If you find that it doesn't fix the problem, try changing the value of this line to other values in the same sort of range. It might also be worth trying changing the default-fragments value in the line above if you continue to have problems. https://wiki.archlinux.org/index.php/PulseAudio/Troubleshooting#Glitches,_skips_or_crackling has some useful advice. There is also some technical info at https://forums.linuxmint.com/viewtopic.php?t=44862

beta-tester commented 3 years ago

hi Simon, thank you very much. yes, this parameter fix the issue in VLC. i tested this parameter default-fragment-size-msec = 15 in /etc/pulse/daemon.conf on RPi4B (4GB) and RPi3B. on both systems the issue is fixed.

and thank you for the links with the technical background.

now i can enjoy my christmas gift - listening my new audiobooks.

spl237 commented 3 years ago

Great - thanks for testing; I'll try to get this change added to the default configuration for the next release of pulse in that case.

beta-tester commented 3 years ago

sorry, maybe it is not the perfect solution.

the glitch at the beginning of the audio files is gone with the parameter. but after hours listening audio files of playlists in VLC, i could hear some glitches in the middle of audio files randomly of about 3...7seconds. i could not see any big CPU load or bigger disk io at that time the glitches happened. i can seek back and play the audio file again, but then the glitch does not happen again (or at least not at the same position).

i will reboot the system and play a playlist again... i will inform you, when i see that behavior again.

spl237 commented 3 years ago

Try reducing the fragment size a bit more. The theoretical value according to the calculation on the webpage above should be 2 ms, but that is far too small. 5 is too small and causes distortion, but 8 to 10 sounds ok on my system.

Try 10ms and see if it makes a difference. If not, drop it to 8ms.

spl237 commented 3 years ago

Actually, thinking about it overnight, the calculations on the link above are wrong; they assume the buffer sizes are quoted in bits, which seems unlikely. If they are quoted in bytes, as seems more likely, then 15 is pretty much exactly the correct value to use for the fragment size.

A glitch of several seconds which only occurs infrequently sounds more likely to be an HDMI handshake occuring randomly; these happen on my Sony TV from time to time when it updates the EPG, and at this point, all audio in my system drops out for a few seconds.
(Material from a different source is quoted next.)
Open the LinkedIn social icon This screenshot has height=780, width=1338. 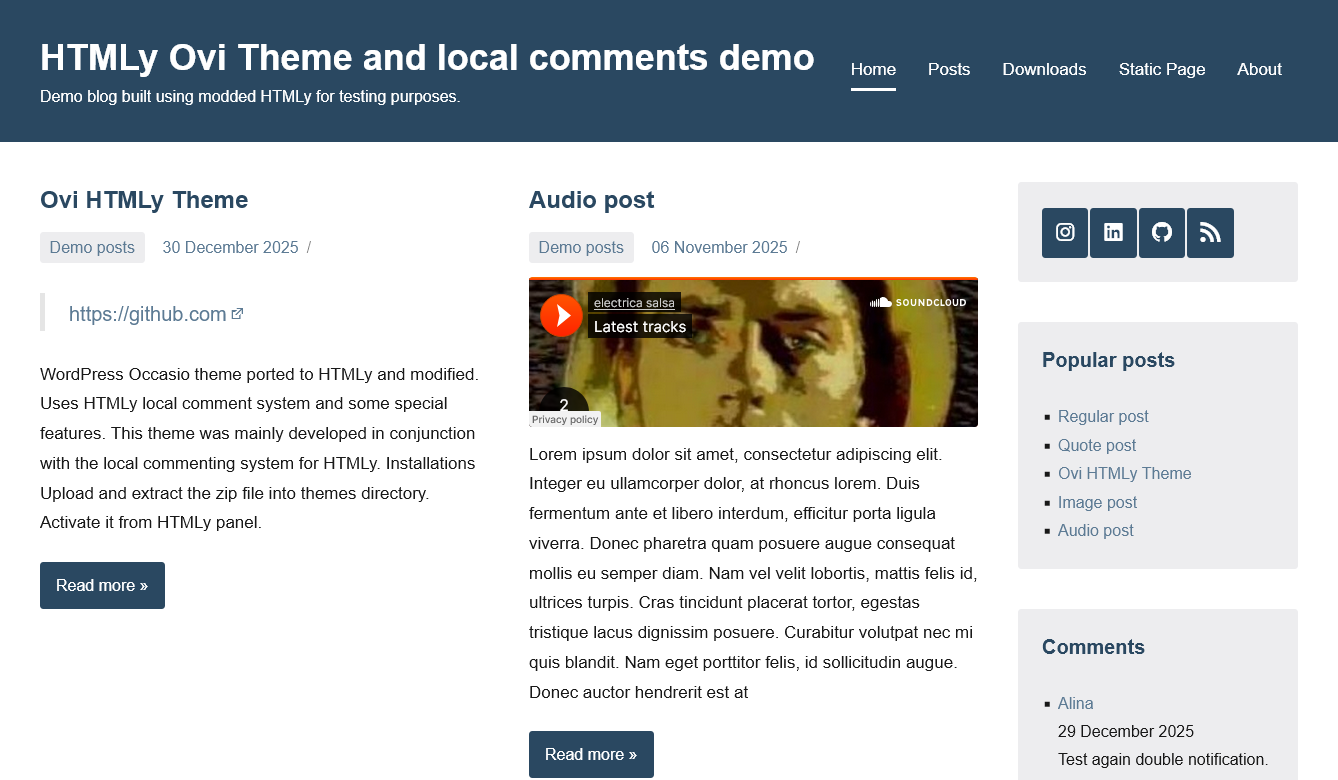point(1113,233)

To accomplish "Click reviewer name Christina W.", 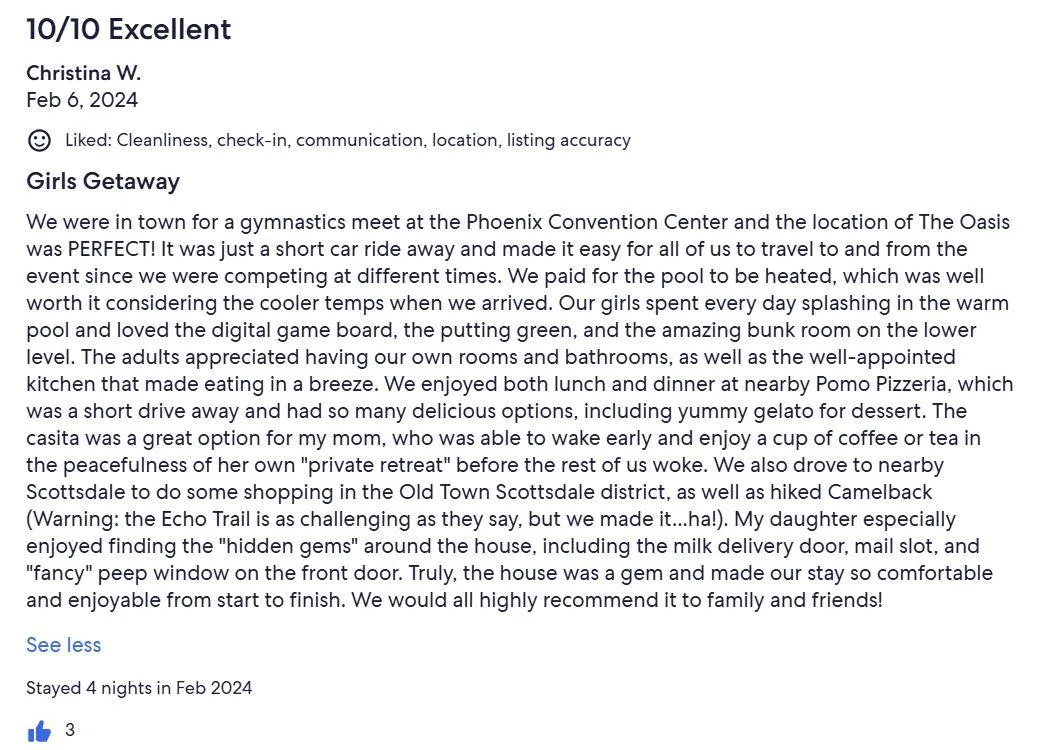I will click(x=83, y=73).
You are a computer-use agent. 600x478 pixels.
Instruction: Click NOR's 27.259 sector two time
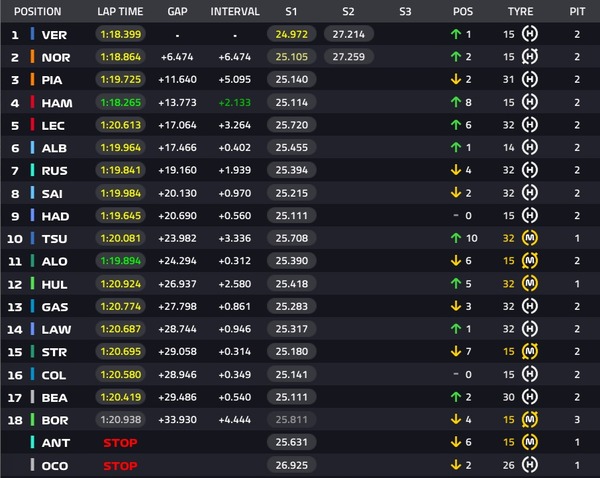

Unfortunately, such problems are difficult to repeat, and hence hard to diagnose and fix.

beta-tester commented 3 years ago

thank you for still being present...

maybe it was only a "hickup" yesterday... after rebooting my system and run the playlist again, that glitch did not happen again (up to now, ~4h without glitches). i am still on value 15 of that parameter. i will continue with playing and listening playlists.

with the HDMI handshake, is there a log file that shows these kind of issues? is there an option i can enable to do verbose logging to see when of if it happened?

spl237 commented 3 years ago

The HDMI handshake issue is in the output device - your monitor or TV - rather than in the Pi, so the Pi won't log it. I'm not aware of a way of reliably checking that that is what has happened, but the symptom you describe - very intermittent dropout lasting 3-5 seconds over an HDMI connection - is exactly the effect of an HDMI renegotiation; the fact that you haven't been able to repeat it makes me strongly suspect that is what it is. If there was something fundamentally glitchy in Pulse, I'd expect it to show up in a 4 hour test. If nothing else, it sounds as if the 15 msec fragment size is right, so I'll push that in the next update.

beta-tester commented 3 years ago

ok, thank you for your help.

RaNo99 commented 3 years ago

Hey guys, thanks for this discussion and for providing the solution for the VLC issue. It worked in my case, too (Pi 3A+). Shouldn't this change be somehow promoted to the default VLC configuration for Pi, if 15 ms is really the recommended calculated value?

spl237 commented 3 years ago

It's being pushed out in an apt update to the default Pulseaudio configuration this week.

RaNo99 commented 3 years ago

Great!

beta-tester commented 3 years ago

around the 2021-01-07 / 08 the fix arrived via apt update / upgrade. thank you very much.